__KUTIPAN SUMBER__
Jumat, 22 Oktober 2010

Taman Nasional Tesso Nilo (TNTN)

1. Sejarah
Tahun 1986 areal hutan di Provinsi Riau seluas ± 9.456.160 ha ditunjuk sebagai kawasan hutan, diantaranya terdapat Kelompok Hutan Tesso Nilo seluas 38.576 ha di Kabupaten Pelalawan dan Indragiri Hulu yang berada pada kawasan Hutan Produksi Terbatas, yang merupakan areal HPH PT. Inhutani IV yang telah dicabut izinnya oleh Menteri Kehutanan pada Agustus 2003, karena akan diubah fungsinya menjadi Taman Nasional Tesso Nilo yang diresmikan pada 19 Juli 2004 (berdasarkan Keputusan Menteri Kehutanan RI No. 255/MENHUT-II/2004). Namun, sampai sekarang di sekeliling taman ini masih terdapat kawasan HPH.



2. Geologi dan tanah
Menurut Verstappen (1973), bagian Timur kawasan ini berupa rawa dataran rendah, sedangkan bagian Baratnya adalah dataran rendah. Ciri kondisi litologinya adalah bahan organik semi lapuk yang berasal dari gambut tropis zaman kuarter, batuan pasir Kaolinit, batuan liat dan tufa asam yang sudah mengalami proses pelapisan sedimen dari zaman kuarter (Lamonier, 1997). Penggolongan tanah oleh USDA, jenis tanah yang mendominasi adalah Tropohemist (sekarang Haplohemist) dan Paleudults.

__BAHAN YANG DIBERIKAN__
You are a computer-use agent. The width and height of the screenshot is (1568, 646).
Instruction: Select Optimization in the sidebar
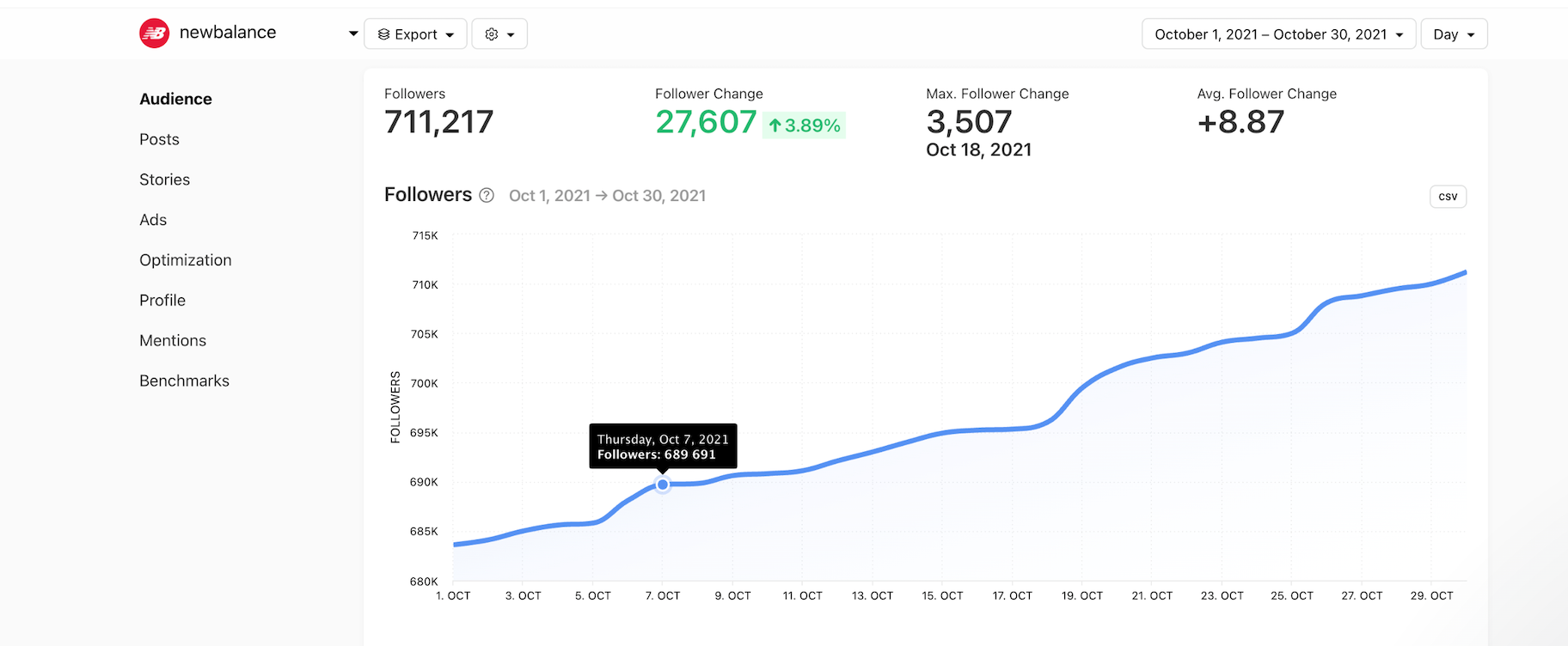[x=186, y=260]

__PERMINTAAN TERTULIS__
Tuliskan ulang seluruh teks tentang Taman Nasional Tesso Nilo tanpa mengubah satu kata pun.

__JAWABAN TUGAS__
Jumat, 22 Oktober 2010

Taman Nasional Tesso Nilo (TNTN)

1. Sejarah
Tahun 1986 areal hutan di Provinsi Riau seluas ± 9.456.160 ha ditunjuk sebagai kawasan hutan, diantaranya terdapat Kelompok Hutan Tesso Nilo seluas 38.576 ha di Kabupaten Pelalawan dan Indragiri Hulu yang berada pada kawasan Hutan Produksi Terbatas, yang merupakan areal HPH PT. Inhutani IV yang telah dicabut izinnya oleh Menteri Kehutanan pada Agustus 2003, karena akan diubah fungsinya menjadi Taman Nasional Tesso Nilo yang diresmikan pada 19 Juli 2004 (berdasarkan Keputusan Menteri Kehutanan RI No. 255/MENHUT-II/2004). Namun, sampai sekarang di sekeliling taman ini masih terdapat kawasan HPH.



2. Geologi dan tanah
Menurut Verstappen (1973), bagian Timur kawasan ini berupa rawa dataran rendah, sedangkan bagian Baratnya adalah dataran rendah. Ciri kondisi litologinya adalah bahan organik semi lapuk yang berasal dari gambut tropis zaman kuarter, batuan pasir Kaolinit, batuan liat dan tufa asam yang sudah mengalami proses pelapisan sedimen dari zaman kuarter (Lamonier, 1997). Penggolongan tanah oleh USDA, jenis tanah yang mendominasi adalah Tropohemist (sekarang Haplohemist) dan Paleudults.